One notable aspect of the study is the use of coffee waste as a precursor material for hard carbon synthesis. Coffee ground use is environmentally conscious, given the large annual disposal of approximately 18 million metric tonnes, but it also leverages the lignocellulosic structure of coffee waste. This result addresses the challenges posed by the uneven distribution and scarcity of lithium resources, offering an alternative solution through the exploration of SIBs.

The researchers further varied the concentrations of H3PO4, and found that using 2M of the doping agent led to promising electrochemical performance for hard carbon as an anode material. The resulting P-doped hard carbon, carbonized at 1300 °C, exhibited a reversible capacity of 341 mAh g-1 at a current density of 20 mA g-1, with an initial Coulombic efficiency of 83%. These results underscore the potential of P-doped hard carbon in enhancing the energy storage capabilities of sodium-ion batteries.

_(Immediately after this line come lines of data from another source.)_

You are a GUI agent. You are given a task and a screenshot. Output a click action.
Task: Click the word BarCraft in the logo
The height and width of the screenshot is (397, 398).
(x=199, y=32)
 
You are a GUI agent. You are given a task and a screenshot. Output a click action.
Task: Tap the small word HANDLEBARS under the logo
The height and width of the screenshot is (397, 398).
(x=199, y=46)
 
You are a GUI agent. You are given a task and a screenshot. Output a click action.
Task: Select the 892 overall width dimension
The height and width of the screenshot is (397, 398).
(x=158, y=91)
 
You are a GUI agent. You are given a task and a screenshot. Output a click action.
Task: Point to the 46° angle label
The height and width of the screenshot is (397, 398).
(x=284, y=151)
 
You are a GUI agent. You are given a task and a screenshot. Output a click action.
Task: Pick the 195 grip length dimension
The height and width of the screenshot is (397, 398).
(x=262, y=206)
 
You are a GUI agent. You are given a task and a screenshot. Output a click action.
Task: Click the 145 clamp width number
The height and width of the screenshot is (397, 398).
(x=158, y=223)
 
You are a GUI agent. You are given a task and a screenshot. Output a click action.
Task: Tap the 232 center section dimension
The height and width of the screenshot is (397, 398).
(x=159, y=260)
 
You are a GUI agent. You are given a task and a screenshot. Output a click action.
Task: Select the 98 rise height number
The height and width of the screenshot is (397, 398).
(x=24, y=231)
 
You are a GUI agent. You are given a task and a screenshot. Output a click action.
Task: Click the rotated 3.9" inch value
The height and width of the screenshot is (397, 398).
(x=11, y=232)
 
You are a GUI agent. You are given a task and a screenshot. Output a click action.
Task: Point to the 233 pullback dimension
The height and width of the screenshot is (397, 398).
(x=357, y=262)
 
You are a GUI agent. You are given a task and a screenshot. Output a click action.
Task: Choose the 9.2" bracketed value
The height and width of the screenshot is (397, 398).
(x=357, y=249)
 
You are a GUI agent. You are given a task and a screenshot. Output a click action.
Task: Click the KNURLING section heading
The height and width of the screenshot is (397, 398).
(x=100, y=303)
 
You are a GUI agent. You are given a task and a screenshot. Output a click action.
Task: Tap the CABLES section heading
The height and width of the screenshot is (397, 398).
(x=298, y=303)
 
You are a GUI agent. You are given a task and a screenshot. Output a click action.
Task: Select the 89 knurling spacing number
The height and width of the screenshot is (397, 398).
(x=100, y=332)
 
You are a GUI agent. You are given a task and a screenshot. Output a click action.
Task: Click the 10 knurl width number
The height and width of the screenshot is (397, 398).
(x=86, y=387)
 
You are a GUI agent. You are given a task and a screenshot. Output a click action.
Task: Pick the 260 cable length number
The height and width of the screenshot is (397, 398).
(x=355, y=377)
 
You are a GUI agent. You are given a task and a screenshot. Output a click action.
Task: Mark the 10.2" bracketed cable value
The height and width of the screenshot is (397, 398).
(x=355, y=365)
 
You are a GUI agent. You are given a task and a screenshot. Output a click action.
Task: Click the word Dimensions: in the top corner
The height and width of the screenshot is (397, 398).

This study shows insight into the synthesis and optimization of P-doped hard carbon for sodium-ion batteries, emphasizing the importance of precursor materials, doping agents, and carbonization conditions. The findings have implications for the development of more efficient and sustainable energy storage solutions, particularly in the context of sodium-ion batteries.

The author of this study is Aishuak Konarov with the Department of Chemical and Materials Engineering, School of Engineering and Digital Sciences at Nazarbayev University in Astana, Kazakhstan.